GOAL:
Recast the records, from the line with "822x821 pixels." up to and including the last line of the records, as a Markdown table with the columns Row and Line, one numbered row per line. Skip blank lines and leave the pictures out.

______

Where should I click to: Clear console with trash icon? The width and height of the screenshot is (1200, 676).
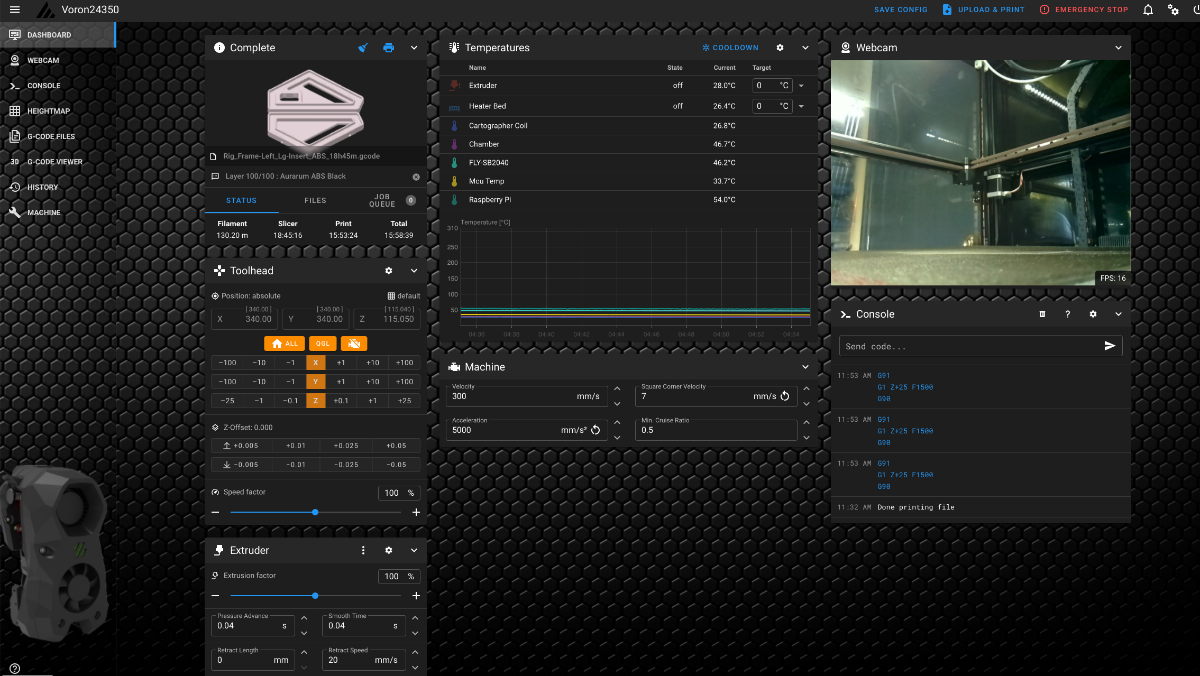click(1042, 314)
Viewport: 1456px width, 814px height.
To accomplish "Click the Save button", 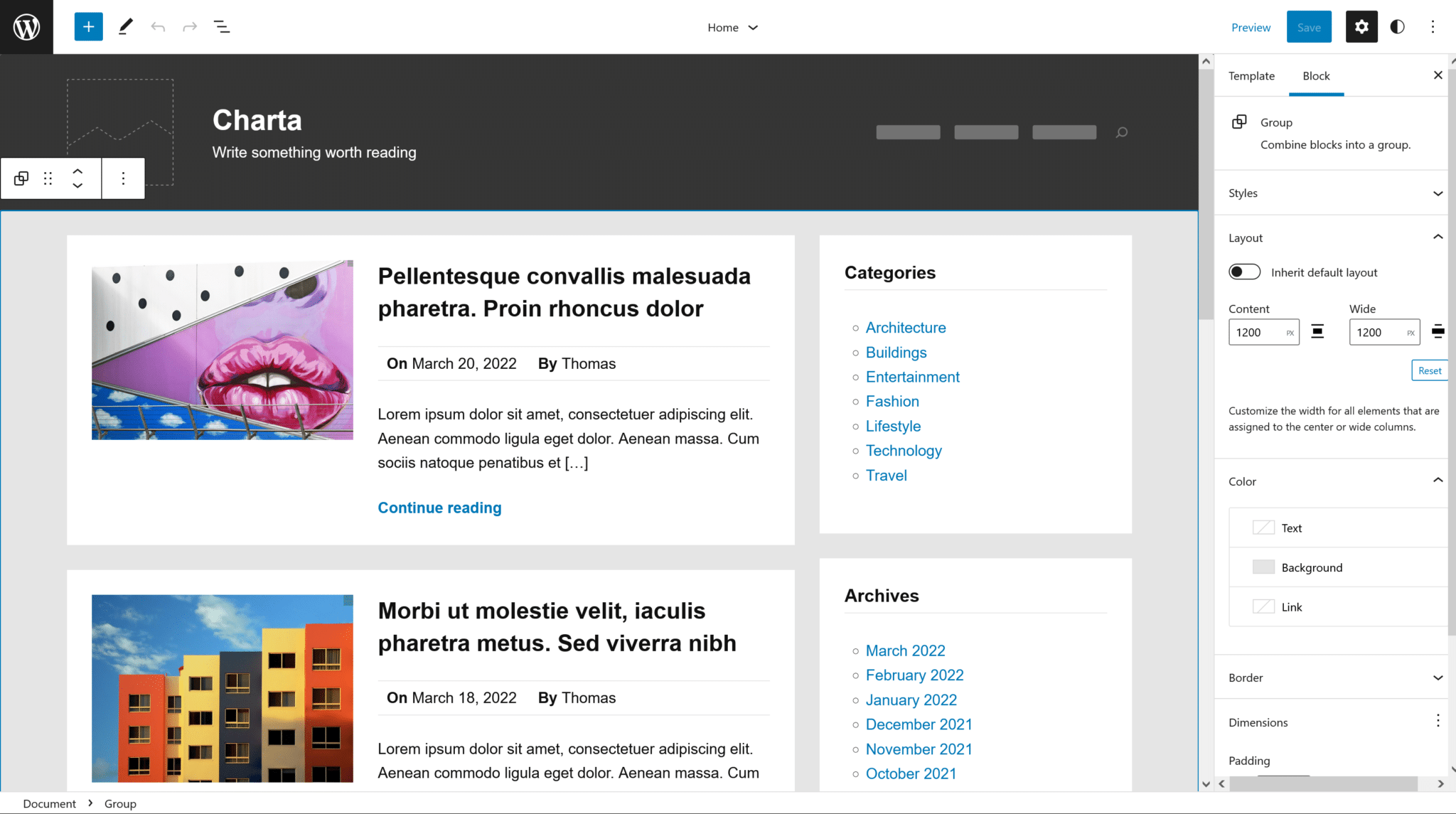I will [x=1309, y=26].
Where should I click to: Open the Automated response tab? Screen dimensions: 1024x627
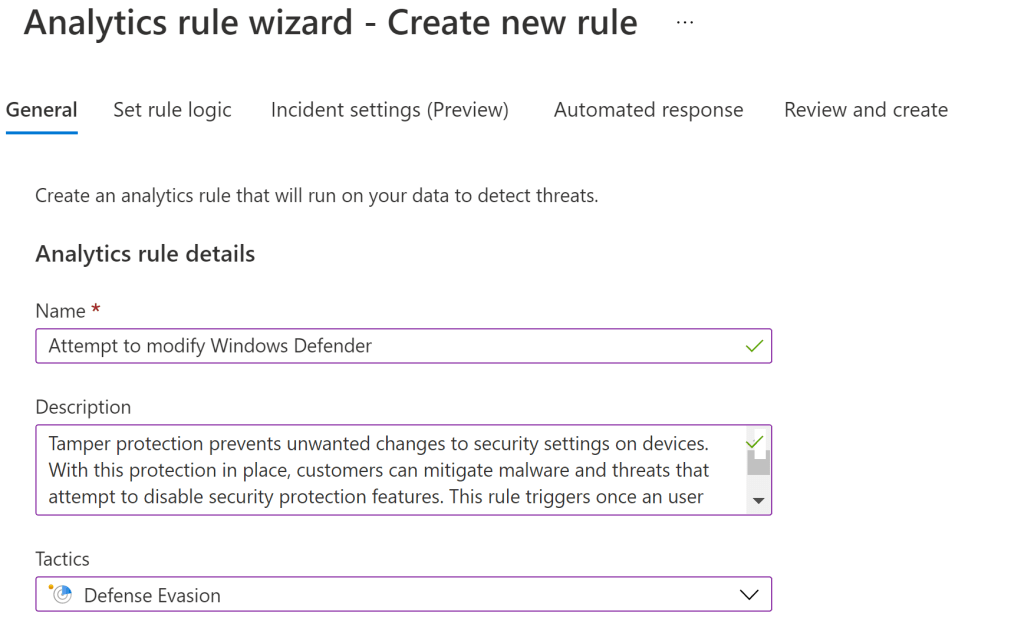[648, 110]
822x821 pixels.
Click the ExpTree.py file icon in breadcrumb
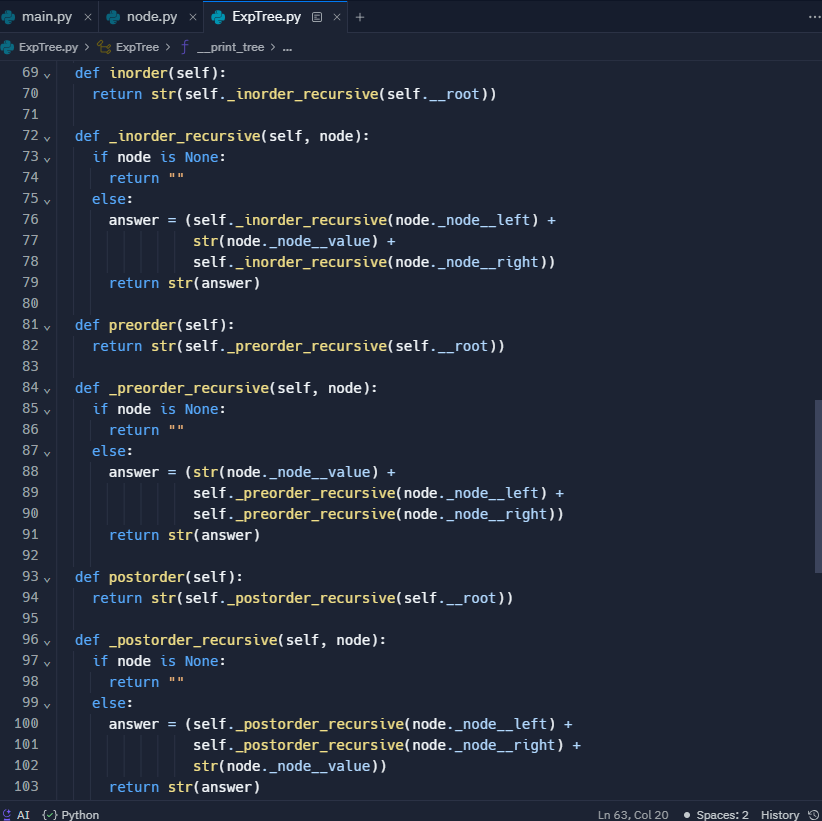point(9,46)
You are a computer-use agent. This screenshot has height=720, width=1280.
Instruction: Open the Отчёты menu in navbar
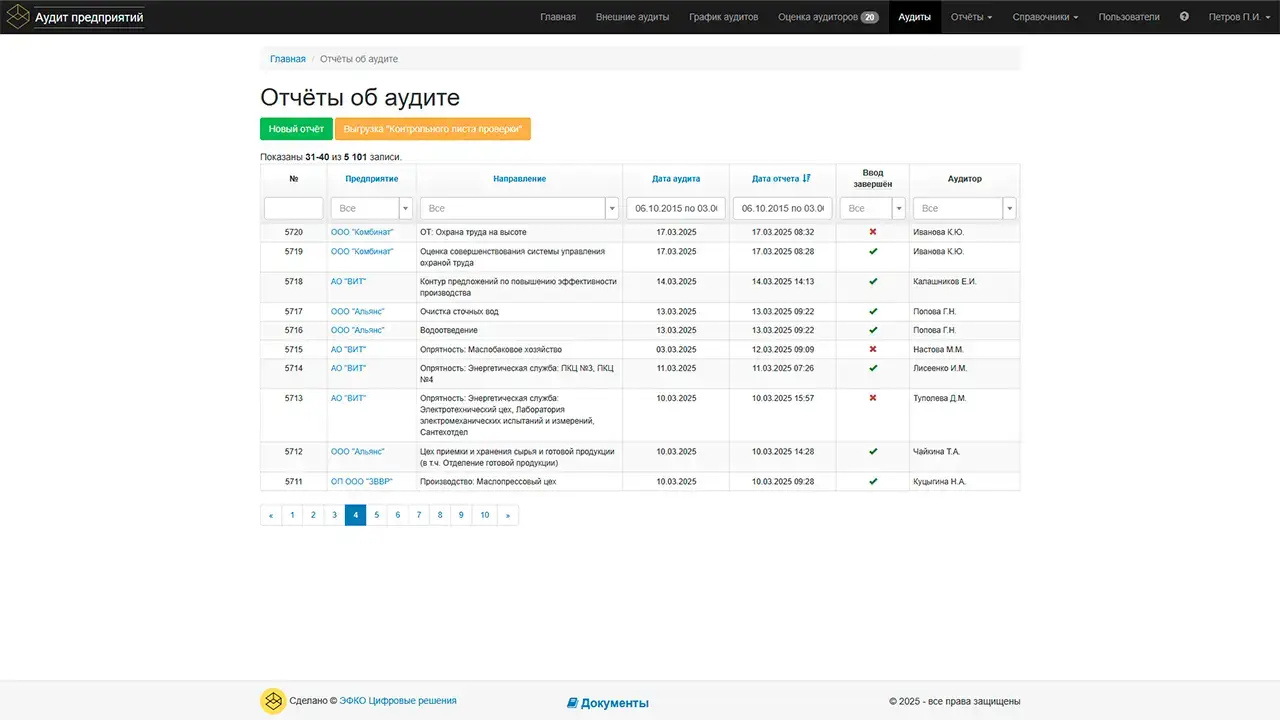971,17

______

SOLUTION FOR THIS PROBLEM:
| Row | Line |
|---|---|
| 1 | 822x821 pixels. |
| 2 | Click the ExpTree.py file icon in breadcrumb |
| 3 | point(9,46) |
| 4 | You are a computer-use agent. This screenshot has height=720, width=1280. |
| 5 | Instruction: Open the Отчёты menu in navbar |
| 6 | 971,17 |